PROVIDED DATA>

(begin)

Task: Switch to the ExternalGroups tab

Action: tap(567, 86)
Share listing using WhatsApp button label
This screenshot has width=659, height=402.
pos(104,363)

(end)

WHAT NEEDS TO BE DONE> Pick out each line in the rows above that contains the word "Switch" and copy it in full.

REPLY>
Task: Switch to the ExternalGroups tab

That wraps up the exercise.